This episode of Sustainability Around the World featuring Chef Branden J. Lewis looks into how sustainable food system innovations are passed onto the future chefs at Johnson & Wales University, College of Food Innovation & Technology.
By employing innovative experiential education methodology, Chef Branden helps students explore their food web.

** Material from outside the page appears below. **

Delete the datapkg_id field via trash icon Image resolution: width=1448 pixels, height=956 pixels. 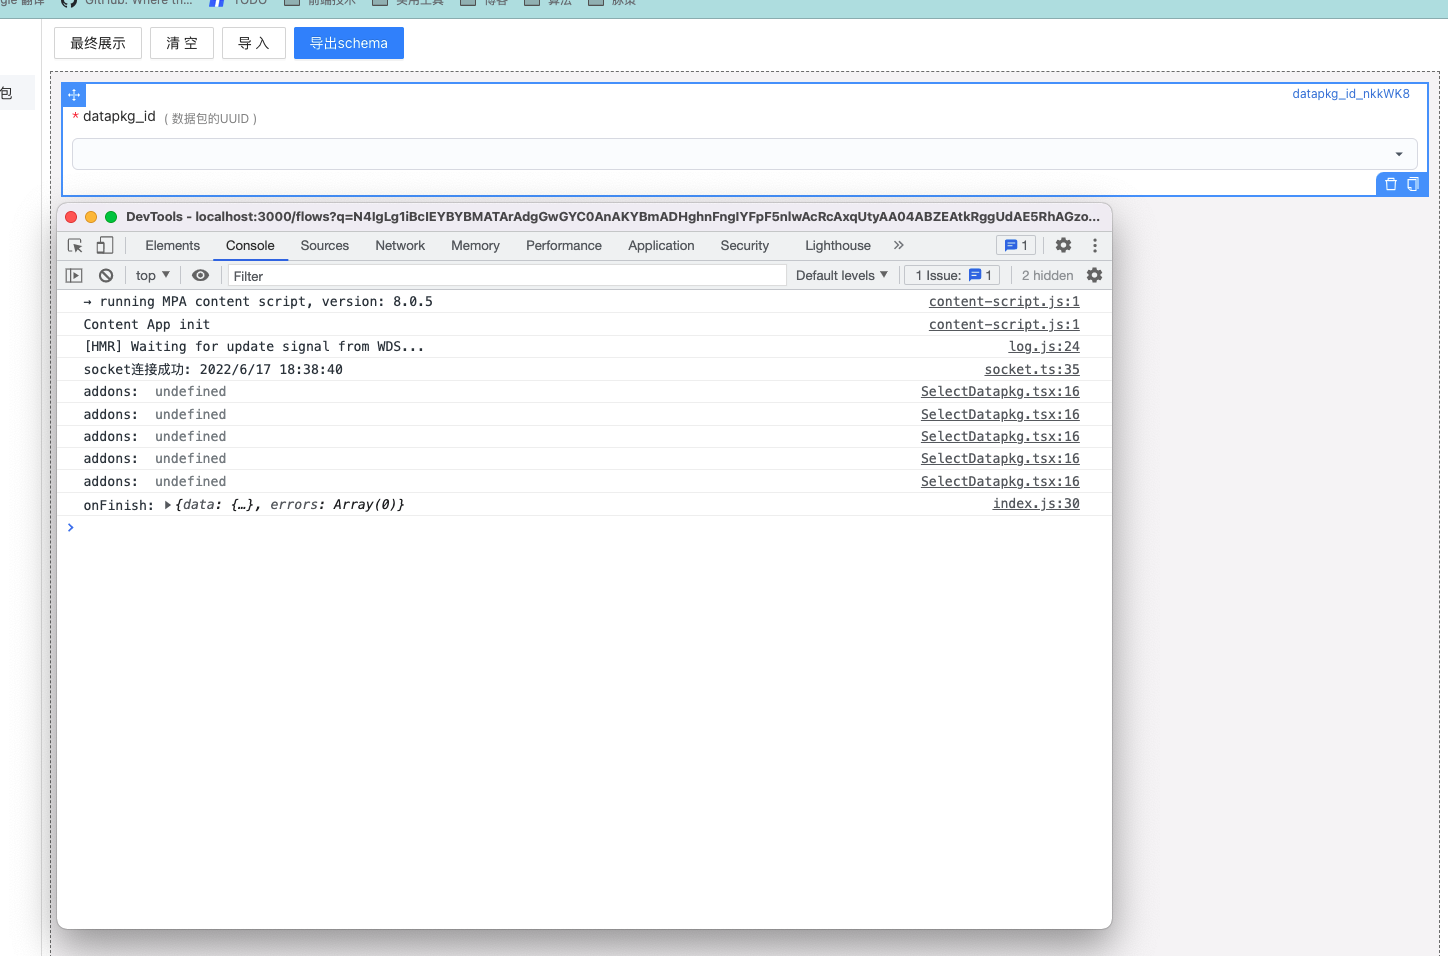tap(1391, 184)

Tune in to discover the know-hows of teaching sustainable food system and inspiring future generations of chefs to pursue an environmentally and socially ethical career path.

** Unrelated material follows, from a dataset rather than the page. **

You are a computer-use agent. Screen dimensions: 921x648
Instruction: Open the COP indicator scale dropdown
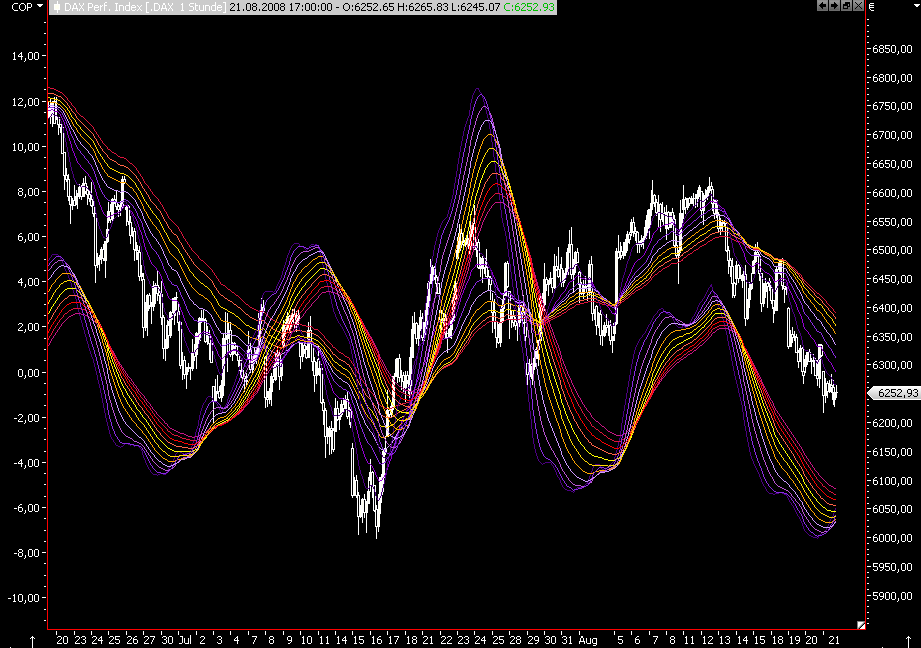(x=38, y=7)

In 30 minutes, we’ll walk you through the motivation, the rewards, and the challenges of teaching sustainable and innovative food practices to culinary students.
Join Chef Chris Koetke and Chef Branden Lewis to continue your journey towards a more secure food future and to learn how you can contribute by using the power of the white chef jacket.
- Topic: Teaching Sustainable Food Systems
- Where: Zoom and Facebook Live
- When: 30 March 2021
- Time: 2:00 CET (Paris)
About the Guest
Branden J. Lewis, EdD, CEC
Chef & Associate Professor, Cooking Asia Adviser
Johnson & Wales University | College of Food, Innovation & Technology
Doctor/Chef Branden Lewis believes sustainability topics should be incorporated into culinary education since chefs can have a tremendous influence on the food system through sourcing ingredients, cultivating relationships, and advocating for sustainable practices. Branden has led a team of faculty to develop the school’s Sustainable Food Systems Bachelors program and Culinary Sustainability minor. In 2008, he was named one of Edible Rhody Magazine’s “Food Heroes” for his work serving immigrant and refugee communities. In 2013, he was showcased in the Rhode Island episode of Bizarre Foods America with Andrew Zimmern which focused on local sustainably caught seafood. As a faculty member at Johnson & Wales, he has been selected for numerous awards and recognition, including the Distinguished Scholarship Award, Outstanding Service Award, Advisor of the Year, and Robert M. Nograd Teacher of the Year. Branden’s interest in sustainable food systems continues to drive his research into Culinary Sustainability Education where he publishes peer reviewed works.